C'était le 6 décembre 2003 en collaboration avec "Médecins sans frontière" et treize associations-soeurs. Cette manifestation qui s'inscrit dans la campagne mondiale contre le Sida, a été agrémentée d'une projection vidéo, d'un repas communautaire et d'une prestation théâtrale.
"Quarante (40) millions de personnes dans le monde dont vingt-six (26) millions pour l'Afrique noire souffrent actuellement du Sida. 6,5% de la population du Burkina Faso est touchée par cette maladie", selon la doyenne de l'AFUD, Mme Awa Drabo, juste après la prestation théâtrale de la troupe de l'AFUD. Elle a également soutenu que : "plus que ces chiffres, ce sont les causes de l'expansion de la maladie, causes encore vivaces dans notre société qui nous interpellent davantage : le lévirat, l'infidélité conjugale et la dépravation des moeurs". Dans cette logique, elle a affirmé qu'il faut stopper dans un premier temps, la progression du Sida et des IST, et faire reculer dans un second temps, les maladies qui compromettent le développement de la nation.
La nécessité de se protéger
La causerie-débat a permis aux agents de "Medecins sans frontière" de sensibiliser la population et particulièrement, de porter à sa connaissance que les vieilles femmes qui s'occupent de la toilette de leurs filles ou belles-filles qui viennent d'accoucher, peuvent, malgré leur âge et leur abstinence, être infectées par le VIH, si elles ne portent pas de gants. Parce que si celle qui vient d'accoucher est porteuse du virus, son sang l'est obligatoirement. Et la vieille qui fera la lessive de cette porteuse de virus est elle aussi exposée tant qu'elle n'est pas protégée. Il en est de même pour toute personne qui sera en contact avec le sang infecté.

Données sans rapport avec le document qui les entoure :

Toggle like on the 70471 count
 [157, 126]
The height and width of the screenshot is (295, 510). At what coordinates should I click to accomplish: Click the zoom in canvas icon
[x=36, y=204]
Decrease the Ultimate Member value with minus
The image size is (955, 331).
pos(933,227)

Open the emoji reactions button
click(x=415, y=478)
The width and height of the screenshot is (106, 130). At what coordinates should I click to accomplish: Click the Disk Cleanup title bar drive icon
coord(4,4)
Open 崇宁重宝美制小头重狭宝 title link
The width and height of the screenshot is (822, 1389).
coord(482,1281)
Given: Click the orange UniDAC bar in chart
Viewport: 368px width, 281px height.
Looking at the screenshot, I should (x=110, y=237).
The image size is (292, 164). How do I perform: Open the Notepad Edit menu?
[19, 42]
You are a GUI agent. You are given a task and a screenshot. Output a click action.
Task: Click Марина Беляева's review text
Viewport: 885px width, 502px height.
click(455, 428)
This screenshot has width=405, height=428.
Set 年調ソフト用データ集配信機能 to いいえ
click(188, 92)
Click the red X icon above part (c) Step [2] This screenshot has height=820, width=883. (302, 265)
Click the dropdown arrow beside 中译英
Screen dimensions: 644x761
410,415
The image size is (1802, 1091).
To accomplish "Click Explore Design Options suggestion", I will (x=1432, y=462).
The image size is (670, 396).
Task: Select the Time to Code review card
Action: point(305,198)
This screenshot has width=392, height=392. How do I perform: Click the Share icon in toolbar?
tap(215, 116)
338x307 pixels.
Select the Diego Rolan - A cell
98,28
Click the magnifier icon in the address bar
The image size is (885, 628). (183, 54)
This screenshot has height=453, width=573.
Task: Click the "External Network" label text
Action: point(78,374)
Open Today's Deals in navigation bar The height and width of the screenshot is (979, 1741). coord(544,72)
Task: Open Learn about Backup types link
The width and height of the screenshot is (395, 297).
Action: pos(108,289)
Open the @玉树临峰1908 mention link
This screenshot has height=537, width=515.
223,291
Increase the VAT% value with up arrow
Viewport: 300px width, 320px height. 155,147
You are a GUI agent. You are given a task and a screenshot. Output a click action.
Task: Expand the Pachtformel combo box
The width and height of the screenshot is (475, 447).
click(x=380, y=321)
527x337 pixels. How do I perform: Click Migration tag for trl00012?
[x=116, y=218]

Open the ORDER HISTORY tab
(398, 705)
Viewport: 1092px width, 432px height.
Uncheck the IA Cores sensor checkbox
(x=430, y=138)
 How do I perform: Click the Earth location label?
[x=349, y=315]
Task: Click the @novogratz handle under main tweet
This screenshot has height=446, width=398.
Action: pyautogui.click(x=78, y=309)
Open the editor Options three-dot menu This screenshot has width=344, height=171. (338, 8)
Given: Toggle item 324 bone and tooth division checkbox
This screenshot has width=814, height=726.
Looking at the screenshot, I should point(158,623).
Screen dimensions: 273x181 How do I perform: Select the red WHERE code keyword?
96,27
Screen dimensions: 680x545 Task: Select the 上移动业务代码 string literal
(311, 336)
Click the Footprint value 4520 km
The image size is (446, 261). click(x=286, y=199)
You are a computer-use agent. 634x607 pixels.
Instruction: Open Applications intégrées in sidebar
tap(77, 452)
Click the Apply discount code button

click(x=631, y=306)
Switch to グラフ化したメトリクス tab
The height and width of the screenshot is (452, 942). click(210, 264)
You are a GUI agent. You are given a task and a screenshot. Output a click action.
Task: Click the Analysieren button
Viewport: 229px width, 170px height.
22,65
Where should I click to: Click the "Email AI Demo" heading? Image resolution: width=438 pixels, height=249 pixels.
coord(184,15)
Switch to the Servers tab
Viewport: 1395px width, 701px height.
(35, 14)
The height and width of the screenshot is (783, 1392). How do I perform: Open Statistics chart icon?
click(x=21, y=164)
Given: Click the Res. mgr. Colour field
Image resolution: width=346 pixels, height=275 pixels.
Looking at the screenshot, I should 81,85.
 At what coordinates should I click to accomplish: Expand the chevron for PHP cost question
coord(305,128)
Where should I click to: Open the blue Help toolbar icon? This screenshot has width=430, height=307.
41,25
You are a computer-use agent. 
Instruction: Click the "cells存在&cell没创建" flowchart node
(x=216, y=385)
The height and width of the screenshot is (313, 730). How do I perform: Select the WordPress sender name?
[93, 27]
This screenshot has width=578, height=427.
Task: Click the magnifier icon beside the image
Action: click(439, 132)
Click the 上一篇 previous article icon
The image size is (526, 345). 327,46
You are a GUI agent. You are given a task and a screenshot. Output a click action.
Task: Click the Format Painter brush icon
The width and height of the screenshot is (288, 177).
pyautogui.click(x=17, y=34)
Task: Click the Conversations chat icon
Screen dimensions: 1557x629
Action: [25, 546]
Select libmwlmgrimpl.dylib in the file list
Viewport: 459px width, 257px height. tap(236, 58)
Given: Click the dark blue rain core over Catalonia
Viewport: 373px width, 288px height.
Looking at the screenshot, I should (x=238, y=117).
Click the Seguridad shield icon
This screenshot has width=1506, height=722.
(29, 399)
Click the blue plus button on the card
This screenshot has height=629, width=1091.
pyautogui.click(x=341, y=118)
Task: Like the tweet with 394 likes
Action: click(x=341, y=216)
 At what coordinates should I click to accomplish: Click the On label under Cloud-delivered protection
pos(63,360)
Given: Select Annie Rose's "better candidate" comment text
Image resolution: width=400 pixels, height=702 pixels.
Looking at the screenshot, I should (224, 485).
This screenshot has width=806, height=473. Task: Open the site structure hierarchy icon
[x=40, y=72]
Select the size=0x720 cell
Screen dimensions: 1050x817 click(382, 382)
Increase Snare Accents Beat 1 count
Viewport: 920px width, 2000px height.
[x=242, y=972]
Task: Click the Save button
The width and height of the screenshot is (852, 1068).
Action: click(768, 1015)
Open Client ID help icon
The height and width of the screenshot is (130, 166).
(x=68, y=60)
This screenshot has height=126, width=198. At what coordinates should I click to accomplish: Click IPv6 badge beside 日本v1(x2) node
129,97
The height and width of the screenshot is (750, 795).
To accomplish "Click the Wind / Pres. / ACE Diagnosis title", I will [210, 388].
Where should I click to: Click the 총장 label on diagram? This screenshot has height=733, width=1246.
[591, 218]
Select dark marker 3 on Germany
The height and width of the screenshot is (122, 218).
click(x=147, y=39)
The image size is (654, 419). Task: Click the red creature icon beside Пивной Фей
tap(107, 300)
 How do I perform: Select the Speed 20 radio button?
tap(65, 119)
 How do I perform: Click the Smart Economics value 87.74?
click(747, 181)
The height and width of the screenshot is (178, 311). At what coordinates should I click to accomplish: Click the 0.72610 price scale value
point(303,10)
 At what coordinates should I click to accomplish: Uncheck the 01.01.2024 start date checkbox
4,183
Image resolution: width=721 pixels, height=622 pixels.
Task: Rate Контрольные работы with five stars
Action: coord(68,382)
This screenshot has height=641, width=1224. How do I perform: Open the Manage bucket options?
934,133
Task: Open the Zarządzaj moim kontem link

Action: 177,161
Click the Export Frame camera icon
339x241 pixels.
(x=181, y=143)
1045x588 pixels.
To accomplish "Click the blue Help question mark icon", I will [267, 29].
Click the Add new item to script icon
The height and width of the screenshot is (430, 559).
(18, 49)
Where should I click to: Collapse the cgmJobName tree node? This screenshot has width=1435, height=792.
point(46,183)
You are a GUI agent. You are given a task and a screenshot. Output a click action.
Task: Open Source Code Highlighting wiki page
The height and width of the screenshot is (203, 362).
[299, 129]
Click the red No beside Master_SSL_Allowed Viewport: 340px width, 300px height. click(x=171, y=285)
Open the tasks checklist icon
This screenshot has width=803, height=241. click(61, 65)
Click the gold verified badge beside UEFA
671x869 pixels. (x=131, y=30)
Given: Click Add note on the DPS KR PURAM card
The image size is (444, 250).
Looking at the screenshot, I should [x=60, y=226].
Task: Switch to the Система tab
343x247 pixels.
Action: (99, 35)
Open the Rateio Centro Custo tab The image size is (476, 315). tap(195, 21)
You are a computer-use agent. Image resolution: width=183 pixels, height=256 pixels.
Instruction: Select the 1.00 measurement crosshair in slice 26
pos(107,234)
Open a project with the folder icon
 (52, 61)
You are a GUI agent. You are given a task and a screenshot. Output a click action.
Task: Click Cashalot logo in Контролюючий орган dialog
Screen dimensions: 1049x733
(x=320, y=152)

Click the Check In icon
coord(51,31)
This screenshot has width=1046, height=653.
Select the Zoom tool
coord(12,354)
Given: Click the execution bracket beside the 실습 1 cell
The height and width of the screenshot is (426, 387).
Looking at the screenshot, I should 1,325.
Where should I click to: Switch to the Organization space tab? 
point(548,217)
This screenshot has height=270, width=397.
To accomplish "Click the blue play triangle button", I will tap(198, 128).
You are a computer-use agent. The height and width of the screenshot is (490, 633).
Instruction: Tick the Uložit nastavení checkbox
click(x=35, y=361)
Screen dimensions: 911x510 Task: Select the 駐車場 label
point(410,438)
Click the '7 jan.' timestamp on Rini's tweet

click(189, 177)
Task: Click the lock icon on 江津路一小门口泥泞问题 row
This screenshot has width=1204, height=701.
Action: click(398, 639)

Comme pour illustrer ces propos, Mme Honorine Kabré, sage-femme, enseignante à l'ENSP, et travaillant aux côtés de Médecins sans frontière, a précisé qu'une femme de 65 ans, veuve depuis des années et menant une vie d'abstinence a été dépistée séropositive. Après des recherches sur les causes de cette séropositivité, il s'est avéré qu'elle a contacté le virus en lavant des vêtements trempés de sang d'une femme qui venait d'accoucher.
Prendre soin des malades
La pièce théâtrale a fait ressortir l'histoire d'une femme dont le mari est atteint du VIH et qui se retrouve abandonnée par les siens. "Personne ne veut me voir, même pas ma femme. Ce qui me torture, c'est ce que disent les voisins...". Mais grâce à un de ses amis, il a eu recours aux antirétroviraux. Les conseils de ce même ami ont permis à la femme malade de changer de comportement envers son mari, devenant ainsi une épouse attentionnée, gentille, soumise pour le bonheur de son mari et du couple.
La pièce théâtrale a fait également ressortir les conséquences du "vagabondage sexuel" et la nécessité de toujours se faire dépister à temps.